Work to be completed:
Please quote exactly the opening lines of the data, from the first line to the one where "Click the CFD" appears.

Working data:
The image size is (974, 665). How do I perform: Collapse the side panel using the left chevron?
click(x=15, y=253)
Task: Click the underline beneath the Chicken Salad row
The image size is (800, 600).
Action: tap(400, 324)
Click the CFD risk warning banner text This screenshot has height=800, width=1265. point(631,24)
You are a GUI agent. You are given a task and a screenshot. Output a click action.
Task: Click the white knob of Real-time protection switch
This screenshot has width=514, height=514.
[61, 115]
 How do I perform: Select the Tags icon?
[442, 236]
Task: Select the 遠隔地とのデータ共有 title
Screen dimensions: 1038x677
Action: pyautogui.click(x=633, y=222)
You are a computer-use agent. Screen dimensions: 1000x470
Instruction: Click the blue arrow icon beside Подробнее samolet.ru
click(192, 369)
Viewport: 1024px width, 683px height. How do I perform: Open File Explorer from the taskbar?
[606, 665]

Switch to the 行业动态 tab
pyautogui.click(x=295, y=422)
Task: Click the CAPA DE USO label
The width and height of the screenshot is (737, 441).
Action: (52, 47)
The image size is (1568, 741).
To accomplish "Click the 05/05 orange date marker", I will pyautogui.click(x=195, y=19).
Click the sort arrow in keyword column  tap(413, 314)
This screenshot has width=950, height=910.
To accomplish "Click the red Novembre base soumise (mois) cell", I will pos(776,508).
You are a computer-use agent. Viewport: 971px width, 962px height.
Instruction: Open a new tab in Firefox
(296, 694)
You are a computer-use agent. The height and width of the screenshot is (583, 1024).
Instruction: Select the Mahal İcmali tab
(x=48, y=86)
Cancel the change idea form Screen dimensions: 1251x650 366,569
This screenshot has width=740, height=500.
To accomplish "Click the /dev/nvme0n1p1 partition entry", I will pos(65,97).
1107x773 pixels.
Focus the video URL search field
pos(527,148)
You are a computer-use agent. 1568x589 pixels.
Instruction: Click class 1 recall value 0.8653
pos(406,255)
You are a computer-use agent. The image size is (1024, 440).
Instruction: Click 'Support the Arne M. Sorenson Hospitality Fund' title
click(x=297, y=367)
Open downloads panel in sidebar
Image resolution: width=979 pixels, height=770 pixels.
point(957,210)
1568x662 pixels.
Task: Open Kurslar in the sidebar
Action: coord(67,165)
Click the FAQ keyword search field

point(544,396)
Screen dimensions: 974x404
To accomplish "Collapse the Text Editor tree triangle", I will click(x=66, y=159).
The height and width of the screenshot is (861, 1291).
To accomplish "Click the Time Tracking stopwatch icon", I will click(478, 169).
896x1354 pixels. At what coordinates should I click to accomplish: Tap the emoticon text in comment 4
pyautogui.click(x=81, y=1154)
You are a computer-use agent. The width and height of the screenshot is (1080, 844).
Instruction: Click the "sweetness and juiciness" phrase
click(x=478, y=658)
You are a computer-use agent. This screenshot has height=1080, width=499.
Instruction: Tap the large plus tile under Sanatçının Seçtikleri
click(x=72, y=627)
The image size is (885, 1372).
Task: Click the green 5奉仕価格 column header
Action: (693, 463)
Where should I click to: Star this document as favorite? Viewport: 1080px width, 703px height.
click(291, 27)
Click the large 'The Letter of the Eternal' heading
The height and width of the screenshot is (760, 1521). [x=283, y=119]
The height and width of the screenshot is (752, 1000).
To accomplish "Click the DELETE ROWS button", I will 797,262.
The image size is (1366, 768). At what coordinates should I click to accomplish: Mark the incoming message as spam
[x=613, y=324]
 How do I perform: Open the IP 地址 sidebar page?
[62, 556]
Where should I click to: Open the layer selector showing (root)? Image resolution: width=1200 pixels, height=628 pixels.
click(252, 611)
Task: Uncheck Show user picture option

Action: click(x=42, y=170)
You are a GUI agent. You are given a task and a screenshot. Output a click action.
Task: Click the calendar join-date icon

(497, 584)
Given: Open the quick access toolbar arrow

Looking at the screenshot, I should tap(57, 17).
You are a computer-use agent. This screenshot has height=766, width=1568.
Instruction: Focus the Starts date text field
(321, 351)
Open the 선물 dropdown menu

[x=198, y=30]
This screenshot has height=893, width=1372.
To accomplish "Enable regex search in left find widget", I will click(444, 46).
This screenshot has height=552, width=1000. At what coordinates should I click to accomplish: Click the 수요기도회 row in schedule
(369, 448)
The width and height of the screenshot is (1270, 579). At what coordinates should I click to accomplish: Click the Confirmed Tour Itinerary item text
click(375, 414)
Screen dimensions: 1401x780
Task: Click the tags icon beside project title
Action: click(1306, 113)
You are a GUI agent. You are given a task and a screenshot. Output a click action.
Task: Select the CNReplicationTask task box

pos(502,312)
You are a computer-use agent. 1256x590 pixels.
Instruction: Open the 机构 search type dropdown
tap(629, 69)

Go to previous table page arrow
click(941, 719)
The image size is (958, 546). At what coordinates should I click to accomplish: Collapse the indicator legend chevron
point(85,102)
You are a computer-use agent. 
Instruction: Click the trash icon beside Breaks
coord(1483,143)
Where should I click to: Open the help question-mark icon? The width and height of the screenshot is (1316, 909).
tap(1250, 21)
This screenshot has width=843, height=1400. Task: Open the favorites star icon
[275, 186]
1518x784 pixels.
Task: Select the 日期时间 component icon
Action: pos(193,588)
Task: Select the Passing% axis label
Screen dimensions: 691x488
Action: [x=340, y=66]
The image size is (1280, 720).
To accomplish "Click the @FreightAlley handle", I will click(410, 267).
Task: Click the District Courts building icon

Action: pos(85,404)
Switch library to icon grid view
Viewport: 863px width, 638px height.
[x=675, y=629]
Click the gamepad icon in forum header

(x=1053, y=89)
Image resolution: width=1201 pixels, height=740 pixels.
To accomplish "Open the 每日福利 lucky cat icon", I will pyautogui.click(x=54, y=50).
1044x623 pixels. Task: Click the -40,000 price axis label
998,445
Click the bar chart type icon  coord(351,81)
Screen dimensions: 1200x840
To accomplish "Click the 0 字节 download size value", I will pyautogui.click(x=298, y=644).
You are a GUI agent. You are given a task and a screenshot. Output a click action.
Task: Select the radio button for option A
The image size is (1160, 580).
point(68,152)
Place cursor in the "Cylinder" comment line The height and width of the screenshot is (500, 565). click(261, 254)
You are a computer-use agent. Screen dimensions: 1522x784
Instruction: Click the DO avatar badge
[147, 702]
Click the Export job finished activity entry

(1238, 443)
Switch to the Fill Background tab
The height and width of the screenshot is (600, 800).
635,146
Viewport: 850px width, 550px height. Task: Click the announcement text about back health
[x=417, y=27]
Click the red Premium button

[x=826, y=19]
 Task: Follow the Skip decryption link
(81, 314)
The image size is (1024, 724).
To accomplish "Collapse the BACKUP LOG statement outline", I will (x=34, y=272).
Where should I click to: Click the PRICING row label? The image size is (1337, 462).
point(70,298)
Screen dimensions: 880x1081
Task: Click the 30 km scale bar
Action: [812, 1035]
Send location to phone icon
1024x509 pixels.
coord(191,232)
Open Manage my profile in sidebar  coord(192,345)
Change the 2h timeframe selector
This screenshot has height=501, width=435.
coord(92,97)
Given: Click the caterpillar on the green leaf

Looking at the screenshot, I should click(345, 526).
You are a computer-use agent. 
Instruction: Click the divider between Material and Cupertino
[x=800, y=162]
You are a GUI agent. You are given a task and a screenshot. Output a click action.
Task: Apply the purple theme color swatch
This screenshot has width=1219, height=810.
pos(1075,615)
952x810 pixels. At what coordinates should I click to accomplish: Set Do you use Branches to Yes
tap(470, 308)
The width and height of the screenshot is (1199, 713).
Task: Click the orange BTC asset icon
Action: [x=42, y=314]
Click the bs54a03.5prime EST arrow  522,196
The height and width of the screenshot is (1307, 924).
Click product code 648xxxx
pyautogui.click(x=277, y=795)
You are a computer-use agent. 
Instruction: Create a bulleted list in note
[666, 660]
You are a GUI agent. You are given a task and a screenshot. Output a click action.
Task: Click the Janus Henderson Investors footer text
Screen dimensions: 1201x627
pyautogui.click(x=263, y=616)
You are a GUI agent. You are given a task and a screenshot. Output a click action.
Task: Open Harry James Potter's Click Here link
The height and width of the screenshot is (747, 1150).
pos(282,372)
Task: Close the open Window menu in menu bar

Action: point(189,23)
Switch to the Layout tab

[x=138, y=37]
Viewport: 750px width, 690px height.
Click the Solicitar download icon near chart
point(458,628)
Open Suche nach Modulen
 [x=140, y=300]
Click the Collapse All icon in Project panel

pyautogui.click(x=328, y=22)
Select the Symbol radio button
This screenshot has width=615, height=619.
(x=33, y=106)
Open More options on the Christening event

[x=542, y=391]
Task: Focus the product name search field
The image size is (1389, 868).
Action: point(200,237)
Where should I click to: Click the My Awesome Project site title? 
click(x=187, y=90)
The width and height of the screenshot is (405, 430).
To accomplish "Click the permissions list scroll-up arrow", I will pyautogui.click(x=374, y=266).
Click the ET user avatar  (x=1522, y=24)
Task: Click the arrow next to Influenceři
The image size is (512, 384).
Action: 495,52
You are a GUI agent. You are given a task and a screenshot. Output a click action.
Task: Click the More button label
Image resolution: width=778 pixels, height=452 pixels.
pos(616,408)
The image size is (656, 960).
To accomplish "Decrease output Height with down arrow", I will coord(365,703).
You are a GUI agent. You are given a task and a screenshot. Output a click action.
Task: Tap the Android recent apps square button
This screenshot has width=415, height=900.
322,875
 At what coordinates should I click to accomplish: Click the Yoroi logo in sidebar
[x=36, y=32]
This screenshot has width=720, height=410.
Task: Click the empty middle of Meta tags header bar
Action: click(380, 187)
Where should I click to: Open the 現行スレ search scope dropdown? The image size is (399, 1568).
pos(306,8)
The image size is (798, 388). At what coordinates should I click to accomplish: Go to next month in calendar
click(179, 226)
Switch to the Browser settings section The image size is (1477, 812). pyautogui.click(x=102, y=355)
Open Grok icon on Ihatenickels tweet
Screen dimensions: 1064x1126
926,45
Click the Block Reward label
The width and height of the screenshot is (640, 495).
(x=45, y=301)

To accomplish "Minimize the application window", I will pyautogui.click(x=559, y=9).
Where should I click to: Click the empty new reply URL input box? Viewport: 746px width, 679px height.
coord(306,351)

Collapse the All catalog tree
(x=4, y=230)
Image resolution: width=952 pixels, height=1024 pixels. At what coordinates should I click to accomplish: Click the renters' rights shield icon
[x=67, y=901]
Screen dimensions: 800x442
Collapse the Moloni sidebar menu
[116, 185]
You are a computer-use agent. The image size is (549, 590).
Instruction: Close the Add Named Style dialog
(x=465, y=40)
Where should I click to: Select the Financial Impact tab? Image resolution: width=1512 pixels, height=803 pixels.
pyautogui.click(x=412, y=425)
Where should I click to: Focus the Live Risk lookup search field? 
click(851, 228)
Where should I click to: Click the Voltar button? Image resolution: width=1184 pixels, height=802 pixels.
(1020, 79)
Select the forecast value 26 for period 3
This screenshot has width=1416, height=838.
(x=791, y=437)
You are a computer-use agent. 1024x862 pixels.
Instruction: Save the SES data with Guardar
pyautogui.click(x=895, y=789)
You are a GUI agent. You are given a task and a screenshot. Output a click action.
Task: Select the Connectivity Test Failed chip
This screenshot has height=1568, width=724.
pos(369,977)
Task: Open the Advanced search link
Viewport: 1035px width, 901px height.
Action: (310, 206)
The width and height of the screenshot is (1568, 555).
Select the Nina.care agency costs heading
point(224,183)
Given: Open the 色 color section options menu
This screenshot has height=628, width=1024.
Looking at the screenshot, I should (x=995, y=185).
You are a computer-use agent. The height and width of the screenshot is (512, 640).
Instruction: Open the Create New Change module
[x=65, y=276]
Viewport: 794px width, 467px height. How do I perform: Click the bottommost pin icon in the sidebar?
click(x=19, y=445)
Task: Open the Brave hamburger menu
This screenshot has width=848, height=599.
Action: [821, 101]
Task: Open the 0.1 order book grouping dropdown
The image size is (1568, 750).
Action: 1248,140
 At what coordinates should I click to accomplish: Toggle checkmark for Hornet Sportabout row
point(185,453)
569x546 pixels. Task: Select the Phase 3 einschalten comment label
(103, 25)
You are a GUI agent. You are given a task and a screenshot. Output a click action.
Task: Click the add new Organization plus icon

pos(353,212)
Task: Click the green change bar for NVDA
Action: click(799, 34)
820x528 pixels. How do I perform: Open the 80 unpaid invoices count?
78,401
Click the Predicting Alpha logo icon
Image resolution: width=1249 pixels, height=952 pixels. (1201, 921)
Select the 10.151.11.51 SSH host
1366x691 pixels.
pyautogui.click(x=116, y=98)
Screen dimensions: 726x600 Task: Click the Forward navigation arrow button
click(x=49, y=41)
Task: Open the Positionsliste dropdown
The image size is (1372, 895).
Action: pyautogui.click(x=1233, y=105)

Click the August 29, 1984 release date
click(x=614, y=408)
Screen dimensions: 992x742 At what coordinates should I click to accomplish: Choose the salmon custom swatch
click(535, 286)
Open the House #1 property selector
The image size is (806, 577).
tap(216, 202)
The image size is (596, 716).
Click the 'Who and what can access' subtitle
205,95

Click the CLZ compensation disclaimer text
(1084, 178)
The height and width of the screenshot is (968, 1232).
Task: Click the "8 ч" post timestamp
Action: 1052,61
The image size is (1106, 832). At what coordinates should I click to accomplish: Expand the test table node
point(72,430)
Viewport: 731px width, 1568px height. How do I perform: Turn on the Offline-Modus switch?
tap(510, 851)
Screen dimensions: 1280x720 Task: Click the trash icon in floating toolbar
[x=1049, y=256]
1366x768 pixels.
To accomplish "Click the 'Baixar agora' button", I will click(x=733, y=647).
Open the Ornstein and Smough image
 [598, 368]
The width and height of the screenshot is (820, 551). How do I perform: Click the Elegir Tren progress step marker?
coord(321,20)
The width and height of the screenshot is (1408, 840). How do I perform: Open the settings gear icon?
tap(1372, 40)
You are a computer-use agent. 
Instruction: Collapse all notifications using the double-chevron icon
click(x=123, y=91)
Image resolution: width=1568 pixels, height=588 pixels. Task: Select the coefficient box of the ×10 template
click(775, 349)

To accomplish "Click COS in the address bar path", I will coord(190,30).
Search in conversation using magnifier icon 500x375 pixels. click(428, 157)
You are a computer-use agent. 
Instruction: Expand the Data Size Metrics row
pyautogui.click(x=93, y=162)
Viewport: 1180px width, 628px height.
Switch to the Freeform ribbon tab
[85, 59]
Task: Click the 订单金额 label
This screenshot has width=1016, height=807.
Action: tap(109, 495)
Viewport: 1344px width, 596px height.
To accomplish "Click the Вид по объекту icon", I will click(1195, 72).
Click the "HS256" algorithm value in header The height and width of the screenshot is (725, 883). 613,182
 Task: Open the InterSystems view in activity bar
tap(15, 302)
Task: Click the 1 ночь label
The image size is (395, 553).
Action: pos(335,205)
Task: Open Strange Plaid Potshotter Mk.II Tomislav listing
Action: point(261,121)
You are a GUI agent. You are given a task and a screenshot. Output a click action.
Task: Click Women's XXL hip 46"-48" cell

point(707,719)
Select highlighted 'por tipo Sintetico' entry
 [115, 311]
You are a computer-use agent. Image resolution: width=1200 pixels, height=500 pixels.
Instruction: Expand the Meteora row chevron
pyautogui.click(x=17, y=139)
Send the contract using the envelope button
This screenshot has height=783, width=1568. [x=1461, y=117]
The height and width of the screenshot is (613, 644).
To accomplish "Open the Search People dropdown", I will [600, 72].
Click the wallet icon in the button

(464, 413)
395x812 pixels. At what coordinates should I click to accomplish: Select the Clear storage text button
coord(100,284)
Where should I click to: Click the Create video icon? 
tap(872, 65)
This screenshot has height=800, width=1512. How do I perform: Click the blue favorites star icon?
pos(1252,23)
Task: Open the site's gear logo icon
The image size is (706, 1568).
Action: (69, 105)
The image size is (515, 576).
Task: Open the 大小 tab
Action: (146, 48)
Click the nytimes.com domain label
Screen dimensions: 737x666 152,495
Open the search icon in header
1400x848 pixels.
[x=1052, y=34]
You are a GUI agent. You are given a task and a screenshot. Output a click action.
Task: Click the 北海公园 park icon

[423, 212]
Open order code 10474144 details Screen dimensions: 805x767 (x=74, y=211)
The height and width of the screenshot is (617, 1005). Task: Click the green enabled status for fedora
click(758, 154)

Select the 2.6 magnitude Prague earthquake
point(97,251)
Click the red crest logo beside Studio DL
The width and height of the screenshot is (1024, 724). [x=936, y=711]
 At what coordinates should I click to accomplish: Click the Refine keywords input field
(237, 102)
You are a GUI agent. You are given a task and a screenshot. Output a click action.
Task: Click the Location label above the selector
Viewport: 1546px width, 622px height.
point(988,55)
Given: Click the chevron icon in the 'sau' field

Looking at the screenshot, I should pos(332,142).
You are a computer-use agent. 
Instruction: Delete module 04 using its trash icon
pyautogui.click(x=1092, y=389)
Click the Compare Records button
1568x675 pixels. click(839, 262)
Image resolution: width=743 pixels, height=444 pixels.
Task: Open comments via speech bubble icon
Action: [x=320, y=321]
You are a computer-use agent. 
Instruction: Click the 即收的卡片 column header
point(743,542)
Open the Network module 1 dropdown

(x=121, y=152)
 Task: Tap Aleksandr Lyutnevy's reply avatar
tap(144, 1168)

Response:
The image size is (974, 665). How do I perform: Collapse the side panel using the left chevron?
click(x=15, y=253)
Task: Click the underline beneath the Chicken Salad row
The image size is (800, 600).
Action: tap(400, 324)
Click the CFD risk warning banner text This screenshot has height=800, width=1265. point(631,24)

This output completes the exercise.